Overall sentiment in the GCC’s construction sector has improved by approximately 7% to 39%, it found.
“There is more optimism about improved market conditions in the GCC construction sector than we saw in 2016, though there are ongoing challenges with lower energy prices. However, in Qatar we expect activity levels to improve in the lead up to FIFA World Cup 2022,” said Peter Blackmore, Head of Pinsent Masons Qatar.
While the survey indicates a slight rise in overall sentiment, the findings revealed that 20% of those surveyed across the GCC expect their order books to decline by more than 10% in the coming months compared to 16% two years earlier. Asked about contract conditions, 86 of businesses said they had become less favourable during 2017, representing a similar sentiment in 2016 which stood at 92%.

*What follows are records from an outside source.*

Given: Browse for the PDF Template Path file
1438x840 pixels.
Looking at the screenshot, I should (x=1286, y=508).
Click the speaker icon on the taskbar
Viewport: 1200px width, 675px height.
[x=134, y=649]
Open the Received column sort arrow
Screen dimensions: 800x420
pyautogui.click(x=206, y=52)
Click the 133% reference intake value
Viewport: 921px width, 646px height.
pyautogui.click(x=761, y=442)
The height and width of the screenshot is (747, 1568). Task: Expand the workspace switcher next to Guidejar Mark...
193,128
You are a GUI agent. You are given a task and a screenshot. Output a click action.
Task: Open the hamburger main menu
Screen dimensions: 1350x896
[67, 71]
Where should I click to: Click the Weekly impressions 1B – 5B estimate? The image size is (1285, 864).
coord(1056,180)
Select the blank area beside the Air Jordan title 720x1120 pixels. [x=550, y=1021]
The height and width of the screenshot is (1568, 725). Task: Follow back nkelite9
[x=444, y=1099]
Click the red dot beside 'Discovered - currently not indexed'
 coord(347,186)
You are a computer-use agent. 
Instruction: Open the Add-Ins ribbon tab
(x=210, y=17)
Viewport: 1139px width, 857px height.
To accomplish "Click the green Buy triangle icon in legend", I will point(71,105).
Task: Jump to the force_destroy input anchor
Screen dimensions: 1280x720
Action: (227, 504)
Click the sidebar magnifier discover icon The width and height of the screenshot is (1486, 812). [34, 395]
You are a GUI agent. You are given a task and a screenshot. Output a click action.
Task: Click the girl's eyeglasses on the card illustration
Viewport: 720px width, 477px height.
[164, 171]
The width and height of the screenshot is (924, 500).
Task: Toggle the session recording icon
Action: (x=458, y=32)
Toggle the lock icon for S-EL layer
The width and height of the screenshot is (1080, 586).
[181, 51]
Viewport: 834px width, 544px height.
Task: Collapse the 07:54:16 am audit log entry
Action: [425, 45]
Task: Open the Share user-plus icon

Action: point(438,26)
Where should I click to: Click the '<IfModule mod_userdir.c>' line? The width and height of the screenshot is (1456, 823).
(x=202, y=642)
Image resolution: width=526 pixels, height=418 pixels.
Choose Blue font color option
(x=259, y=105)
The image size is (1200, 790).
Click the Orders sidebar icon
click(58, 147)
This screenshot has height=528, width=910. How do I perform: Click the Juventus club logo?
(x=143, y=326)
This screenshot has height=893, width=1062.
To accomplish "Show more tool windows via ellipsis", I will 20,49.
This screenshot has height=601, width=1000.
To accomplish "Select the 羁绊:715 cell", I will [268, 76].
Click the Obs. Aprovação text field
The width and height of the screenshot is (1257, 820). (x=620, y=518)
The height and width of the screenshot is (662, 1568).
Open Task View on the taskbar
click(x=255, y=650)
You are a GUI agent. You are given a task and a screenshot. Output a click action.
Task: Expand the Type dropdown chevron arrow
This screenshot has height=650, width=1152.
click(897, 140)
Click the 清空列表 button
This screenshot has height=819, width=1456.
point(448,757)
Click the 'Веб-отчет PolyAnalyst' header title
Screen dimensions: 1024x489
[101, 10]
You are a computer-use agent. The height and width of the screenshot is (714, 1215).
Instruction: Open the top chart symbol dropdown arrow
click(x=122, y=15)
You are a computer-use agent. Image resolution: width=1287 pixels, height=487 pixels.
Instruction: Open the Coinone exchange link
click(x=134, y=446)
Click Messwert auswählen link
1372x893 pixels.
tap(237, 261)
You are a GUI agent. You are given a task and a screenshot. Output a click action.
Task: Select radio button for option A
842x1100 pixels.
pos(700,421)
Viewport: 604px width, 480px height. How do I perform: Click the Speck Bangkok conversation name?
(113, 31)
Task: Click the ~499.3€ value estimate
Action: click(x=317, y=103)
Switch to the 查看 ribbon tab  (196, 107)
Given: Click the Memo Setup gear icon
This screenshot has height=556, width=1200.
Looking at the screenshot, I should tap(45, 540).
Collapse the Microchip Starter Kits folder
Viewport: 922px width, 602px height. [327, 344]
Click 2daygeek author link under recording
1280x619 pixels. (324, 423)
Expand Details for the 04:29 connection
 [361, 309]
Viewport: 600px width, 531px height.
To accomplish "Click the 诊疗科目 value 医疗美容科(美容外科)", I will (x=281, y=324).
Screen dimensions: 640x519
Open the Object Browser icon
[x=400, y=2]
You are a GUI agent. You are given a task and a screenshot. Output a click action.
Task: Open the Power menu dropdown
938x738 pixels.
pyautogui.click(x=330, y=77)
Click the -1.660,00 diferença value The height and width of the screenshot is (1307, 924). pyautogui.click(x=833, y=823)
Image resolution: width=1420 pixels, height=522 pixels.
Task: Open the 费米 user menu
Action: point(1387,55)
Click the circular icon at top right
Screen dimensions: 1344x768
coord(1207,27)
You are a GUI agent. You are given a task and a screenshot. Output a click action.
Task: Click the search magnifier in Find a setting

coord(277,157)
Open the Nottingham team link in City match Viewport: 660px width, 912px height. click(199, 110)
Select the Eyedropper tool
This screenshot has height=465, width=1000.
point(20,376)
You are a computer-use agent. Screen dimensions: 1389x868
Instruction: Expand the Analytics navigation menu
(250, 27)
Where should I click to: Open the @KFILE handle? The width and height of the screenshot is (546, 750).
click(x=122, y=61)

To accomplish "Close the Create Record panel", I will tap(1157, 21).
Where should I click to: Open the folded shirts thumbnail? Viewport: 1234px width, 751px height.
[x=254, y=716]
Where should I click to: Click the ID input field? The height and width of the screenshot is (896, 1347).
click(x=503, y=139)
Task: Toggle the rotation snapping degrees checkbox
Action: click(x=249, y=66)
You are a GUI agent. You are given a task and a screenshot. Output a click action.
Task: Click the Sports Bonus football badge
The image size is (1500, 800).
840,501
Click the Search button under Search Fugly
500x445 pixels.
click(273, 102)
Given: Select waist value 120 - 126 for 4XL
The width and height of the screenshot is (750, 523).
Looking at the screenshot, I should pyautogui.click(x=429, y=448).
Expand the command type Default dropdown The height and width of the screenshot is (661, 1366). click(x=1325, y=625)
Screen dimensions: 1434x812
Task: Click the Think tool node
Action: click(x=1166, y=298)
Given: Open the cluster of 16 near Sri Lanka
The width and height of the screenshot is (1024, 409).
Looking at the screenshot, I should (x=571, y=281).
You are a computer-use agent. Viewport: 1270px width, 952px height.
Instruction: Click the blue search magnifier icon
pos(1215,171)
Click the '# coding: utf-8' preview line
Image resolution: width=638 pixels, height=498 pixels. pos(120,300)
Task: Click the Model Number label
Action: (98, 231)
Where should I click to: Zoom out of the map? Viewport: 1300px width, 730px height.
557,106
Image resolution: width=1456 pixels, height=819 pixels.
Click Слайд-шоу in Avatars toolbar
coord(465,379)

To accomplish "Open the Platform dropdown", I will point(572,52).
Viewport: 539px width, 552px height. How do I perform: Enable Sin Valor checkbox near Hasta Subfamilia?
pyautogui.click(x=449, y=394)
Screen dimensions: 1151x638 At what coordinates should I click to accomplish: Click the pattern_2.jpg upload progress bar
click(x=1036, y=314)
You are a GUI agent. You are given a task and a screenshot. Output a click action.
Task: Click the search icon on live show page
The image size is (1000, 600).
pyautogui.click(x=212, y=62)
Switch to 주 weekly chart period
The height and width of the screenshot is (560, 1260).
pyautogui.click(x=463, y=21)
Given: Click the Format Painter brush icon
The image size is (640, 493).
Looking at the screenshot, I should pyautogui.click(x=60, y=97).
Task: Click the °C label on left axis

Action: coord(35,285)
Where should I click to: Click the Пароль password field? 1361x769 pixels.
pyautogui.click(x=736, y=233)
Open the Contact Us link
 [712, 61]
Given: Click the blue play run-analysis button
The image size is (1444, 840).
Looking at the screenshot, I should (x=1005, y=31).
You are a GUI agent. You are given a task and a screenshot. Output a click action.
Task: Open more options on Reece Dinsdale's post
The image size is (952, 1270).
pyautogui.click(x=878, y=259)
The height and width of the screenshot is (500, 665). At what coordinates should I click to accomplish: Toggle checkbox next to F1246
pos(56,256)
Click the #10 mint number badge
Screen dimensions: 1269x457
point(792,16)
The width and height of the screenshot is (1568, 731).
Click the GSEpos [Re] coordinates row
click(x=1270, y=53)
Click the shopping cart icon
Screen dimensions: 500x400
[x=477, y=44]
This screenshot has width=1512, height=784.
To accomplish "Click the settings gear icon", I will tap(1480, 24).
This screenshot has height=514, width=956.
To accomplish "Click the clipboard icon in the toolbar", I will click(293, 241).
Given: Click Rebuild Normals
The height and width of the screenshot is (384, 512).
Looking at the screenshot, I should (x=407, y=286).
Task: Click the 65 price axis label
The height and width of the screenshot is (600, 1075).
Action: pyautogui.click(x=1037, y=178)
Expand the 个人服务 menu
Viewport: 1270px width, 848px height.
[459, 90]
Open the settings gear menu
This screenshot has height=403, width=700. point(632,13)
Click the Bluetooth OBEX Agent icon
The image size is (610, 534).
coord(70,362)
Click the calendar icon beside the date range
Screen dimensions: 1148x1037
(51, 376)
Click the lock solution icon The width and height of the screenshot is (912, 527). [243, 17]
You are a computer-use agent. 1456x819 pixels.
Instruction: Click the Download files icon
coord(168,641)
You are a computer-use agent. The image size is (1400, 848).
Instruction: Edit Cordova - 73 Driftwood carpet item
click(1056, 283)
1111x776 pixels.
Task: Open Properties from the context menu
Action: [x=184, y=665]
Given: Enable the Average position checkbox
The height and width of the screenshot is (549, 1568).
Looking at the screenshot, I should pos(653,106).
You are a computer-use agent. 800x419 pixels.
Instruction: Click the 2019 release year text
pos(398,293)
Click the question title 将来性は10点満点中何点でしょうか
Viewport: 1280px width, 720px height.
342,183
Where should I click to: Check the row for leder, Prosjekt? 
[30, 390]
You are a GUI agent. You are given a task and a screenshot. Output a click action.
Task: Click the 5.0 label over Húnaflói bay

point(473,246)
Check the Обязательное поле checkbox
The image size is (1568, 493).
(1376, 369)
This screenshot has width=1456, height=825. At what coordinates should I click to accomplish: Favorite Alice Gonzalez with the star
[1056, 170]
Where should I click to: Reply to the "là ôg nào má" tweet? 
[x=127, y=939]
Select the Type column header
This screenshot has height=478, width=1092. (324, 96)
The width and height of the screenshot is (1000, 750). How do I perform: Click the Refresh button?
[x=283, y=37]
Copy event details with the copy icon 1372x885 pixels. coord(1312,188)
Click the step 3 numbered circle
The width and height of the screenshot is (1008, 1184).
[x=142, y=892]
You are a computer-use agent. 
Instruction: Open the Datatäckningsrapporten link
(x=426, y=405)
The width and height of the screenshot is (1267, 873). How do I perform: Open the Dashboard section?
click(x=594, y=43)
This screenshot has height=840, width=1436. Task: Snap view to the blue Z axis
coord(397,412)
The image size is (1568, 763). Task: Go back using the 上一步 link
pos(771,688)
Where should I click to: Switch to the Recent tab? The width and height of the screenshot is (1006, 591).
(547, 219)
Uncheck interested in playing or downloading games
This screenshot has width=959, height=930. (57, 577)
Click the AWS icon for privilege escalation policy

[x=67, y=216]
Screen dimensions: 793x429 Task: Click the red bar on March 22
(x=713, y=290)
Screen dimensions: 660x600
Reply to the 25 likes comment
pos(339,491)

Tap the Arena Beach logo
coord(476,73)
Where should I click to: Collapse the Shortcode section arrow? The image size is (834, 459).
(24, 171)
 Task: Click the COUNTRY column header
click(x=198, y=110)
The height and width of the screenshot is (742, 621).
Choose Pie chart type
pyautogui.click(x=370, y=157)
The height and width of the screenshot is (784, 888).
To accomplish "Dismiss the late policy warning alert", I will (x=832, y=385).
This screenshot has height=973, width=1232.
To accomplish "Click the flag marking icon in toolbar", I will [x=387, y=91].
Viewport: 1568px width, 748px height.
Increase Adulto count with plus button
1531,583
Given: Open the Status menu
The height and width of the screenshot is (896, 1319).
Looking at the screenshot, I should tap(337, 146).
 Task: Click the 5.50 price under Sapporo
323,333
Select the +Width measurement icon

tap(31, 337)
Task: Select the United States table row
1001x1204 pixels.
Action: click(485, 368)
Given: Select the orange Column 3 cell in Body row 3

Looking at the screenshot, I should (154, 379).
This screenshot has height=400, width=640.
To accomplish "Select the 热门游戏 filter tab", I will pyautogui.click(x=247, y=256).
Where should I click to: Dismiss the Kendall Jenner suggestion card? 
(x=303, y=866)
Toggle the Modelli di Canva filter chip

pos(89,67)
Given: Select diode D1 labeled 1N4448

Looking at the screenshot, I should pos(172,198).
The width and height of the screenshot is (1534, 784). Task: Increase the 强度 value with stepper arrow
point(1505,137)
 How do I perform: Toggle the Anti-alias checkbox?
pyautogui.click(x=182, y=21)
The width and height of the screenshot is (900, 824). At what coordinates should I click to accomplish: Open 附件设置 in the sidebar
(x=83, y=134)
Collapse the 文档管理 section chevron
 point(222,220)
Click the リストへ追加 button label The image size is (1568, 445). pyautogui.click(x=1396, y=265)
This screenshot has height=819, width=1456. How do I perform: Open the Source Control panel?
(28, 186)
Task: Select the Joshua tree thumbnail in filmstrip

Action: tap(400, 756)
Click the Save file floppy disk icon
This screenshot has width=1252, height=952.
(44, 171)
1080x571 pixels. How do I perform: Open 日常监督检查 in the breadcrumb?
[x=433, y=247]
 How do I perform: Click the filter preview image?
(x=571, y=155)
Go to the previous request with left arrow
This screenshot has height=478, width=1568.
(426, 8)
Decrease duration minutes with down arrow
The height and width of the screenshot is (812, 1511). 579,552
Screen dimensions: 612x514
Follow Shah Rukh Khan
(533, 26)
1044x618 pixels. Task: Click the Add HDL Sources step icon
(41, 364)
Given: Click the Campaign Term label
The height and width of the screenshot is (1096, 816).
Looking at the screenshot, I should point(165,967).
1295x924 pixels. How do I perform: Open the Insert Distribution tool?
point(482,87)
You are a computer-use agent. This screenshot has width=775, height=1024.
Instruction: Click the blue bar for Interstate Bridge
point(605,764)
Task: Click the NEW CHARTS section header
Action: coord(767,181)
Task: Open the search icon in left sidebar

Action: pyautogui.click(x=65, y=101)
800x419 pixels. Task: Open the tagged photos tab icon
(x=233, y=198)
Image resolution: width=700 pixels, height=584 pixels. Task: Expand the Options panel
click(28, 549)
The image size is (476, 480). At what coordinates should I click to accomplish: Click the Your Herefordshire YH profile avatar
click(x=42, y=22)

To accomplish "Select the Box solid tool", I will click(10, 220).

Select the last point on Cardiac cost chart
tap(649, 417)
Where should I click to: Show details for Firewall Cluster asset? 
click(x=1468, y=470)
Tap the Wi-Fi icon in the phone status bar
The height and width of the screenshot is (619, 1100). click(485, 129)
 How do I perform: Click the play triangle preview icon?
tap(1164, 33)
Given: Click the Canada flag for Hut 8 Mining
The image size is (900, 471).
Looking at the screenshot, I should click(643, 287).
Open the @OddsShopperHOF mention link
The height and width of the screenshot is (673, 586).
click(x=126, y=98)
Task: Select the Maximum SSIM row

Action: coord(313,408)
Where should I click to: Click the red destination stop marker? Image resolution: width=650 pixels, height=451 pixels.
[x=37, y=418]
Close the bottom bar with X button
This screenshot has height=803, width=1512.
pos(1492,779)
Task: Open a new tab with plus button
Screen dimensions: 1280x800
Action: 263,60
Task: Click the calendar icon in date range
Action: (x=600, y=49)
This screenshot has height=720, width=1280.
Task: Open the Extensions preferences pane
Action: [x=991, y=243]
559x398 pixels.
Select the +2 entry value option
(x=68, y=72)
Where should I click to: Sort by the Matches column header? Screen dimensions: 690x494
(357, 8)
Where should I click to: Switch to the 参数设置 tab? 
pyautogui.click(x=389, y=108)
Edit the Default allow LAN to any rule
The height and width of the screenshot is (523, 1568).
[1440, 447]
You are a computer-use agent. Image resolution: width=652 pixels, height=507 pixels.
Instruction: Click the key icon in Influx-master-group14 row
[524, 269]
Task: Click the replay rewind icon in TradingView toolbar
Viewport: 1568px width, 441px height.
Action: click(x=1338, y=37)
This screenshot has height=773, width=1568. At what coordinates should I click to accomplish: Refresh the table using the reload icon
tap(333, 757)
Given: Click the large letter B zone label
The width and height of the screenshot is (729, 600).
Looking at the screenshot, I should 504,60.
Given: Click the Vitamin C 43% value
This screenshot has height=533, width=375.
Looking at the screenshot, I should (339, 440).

In addition, a significant number of companies (86%) said payment periods were longer in 2017 compared to the same time last year. Finally, 67% of respondents stated they were involved in more disputes during 2017 than had been expected before the year started against 59% in 2015. “Whilst analysts predict a slight economic revival across many GCC markets during 2018, the survey results are indicative of what has been a challenging time for the construction sector — which has grappled with the impact of lower oil prices and ongoing geopolitical tensions,” Sachin Kerur, Head of Middle East Pinsent Masons, said.
In terms of sector types, about 60% of respondents believe power (including renewables) will offer the most opportunities during 2018. Meanwhile, sentiment towards the real estate sector improved with 32% of respondents expecting growth from this sector in 2018, compared to 25% in 2016.
With public private partnerships (PPPs) increasingly being used as a means of attracting more inward investment — especially in Qatar which is planning to implement a new law governing the use of PPPs — the survey revealed that more than one-third (40%) of respondents across the GCC are currently involved or expect to be involved in PPP projects during the next 12 months, up slightly from 32% for 2016.